Now the issue became obvious. Assume that the log heartbeat time is set at the time the log is created. Look at this timeline
12:00:00 Situation Starts at TEMS
12:01:00 Situation Starts at Agent and is evaluated and there is no data
12:01:45 new log is produced for analysis heartbeat is at 12:01:45
12:10:00 TEMS situation evaluation proceeds – no results from Agent
12:11:00 Situation evaluation at Agent processes log and sends all results to TEMS
12:20:00 TEMS situation evaluation proceeds – and alerts because time >10min
All sampled TEMS evaluated situations go through this cycle. Anything with a TIME test against LocalTime needs TEMS evaluation and thus this situation.

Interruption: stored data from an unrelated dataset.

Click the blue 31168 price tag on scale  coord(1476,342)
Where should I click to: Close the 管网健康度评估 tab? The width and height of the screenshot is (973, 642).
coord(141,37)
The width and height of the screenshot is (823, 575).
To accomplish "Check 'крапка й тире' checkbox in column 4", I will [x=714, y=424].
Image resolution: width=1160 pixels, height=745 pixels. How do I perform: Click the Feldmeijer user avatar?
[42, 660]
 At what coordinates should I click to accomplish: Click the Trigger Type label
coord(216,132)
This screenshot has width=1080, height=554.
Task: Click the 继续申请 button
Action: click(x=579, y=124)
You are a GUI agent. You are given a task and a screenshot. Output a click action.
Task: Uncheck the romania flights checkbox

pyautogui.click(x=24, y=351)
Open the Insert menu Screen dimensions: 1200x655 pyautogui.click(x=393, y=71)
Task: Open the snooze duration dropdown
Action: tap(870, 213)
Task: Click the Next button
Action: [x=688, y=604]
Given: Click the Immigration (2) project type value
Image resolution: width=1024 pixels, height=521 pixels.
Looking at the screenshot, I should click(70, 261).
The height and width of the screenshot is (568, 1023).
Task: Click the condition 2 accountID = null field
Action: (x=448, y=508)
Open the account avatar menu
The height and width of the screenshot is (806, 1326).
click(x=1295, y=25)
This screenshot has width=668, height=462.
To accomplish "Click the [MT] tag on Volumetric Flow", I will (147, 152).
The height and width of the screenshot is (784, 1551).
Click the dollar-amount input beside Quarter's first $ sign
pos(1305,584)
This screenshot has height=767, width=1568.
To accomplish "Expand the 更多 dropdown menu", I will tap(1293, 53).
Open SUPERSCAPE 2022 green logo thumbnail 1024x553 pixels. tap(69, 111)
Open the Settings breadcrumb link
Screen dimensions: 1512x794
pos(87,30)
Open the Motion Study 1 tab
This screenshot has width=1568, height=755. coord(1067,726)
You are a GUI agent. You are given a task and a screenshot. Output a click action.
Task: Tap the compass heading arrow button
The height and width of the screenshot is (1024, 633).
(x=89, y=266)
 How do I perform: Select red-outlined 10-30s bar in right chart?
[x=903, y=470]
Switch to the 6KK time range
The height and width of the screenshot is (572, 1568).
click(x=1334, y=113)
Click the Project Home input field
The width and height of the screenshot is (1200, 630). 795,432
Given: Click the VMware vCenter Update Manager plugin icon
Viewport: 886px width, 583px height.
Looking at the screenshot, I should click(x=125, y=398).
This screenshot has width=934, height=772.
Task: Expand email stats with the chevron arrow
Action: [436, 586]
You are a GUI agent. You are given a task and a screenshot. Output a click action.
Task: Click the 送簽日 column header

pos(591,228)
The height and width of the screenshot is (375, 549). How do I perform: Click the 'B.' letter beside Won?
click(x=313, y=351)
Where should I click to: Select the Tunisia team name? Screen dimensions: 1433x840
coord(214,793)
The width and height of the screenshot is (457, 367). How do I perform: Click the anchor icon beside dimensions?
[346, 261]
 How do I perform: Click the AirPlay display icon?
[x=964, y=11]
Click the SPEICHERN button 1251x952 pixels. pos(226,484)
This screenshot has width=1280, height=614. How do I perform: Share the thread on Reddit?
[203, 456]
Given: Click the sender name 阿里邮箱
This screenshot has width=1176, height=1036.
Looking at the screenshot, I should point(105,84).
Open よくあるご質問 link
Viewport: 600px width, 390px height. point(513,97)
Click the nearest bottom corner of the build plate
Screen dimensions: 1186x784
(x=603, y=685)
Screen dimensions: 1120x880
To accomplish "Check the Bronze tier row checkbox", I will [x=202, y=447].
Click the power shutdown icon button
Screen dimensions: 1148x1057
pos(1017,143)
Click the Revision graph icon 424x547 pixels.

Because of the different Agent and TEMS processing cycles, any situation author must be aware of this constraint. The general rule must be
TIME difference must be greater than two times the sampling interval.
However there may be arbitrary delays based on competing processes and network delays. So I suggest a stronger rule for fewer false alerts:
TIME difference must be greater than three times the sampling interval.
The sampling interval was set to 4 minutes – with a time difference test at 10 minutes and no further problems were seen.
I believe a derivative log and pure situation provides better information. However the customer was reasonably happy with the results.
This shows a new constraint on sampled situations which have TIME tests against LocalTime in the formula.
2015/10/26 – corrected time in hypothetical analysis
Photo Notes: Barn Swallow Babies in Nest Two Days before Fledging – 2013/08/19
For the fourth year we had Barn Swallows nesting in the eves. Barn Swallows migrate to deep Patagonia in Argentina, South America each year.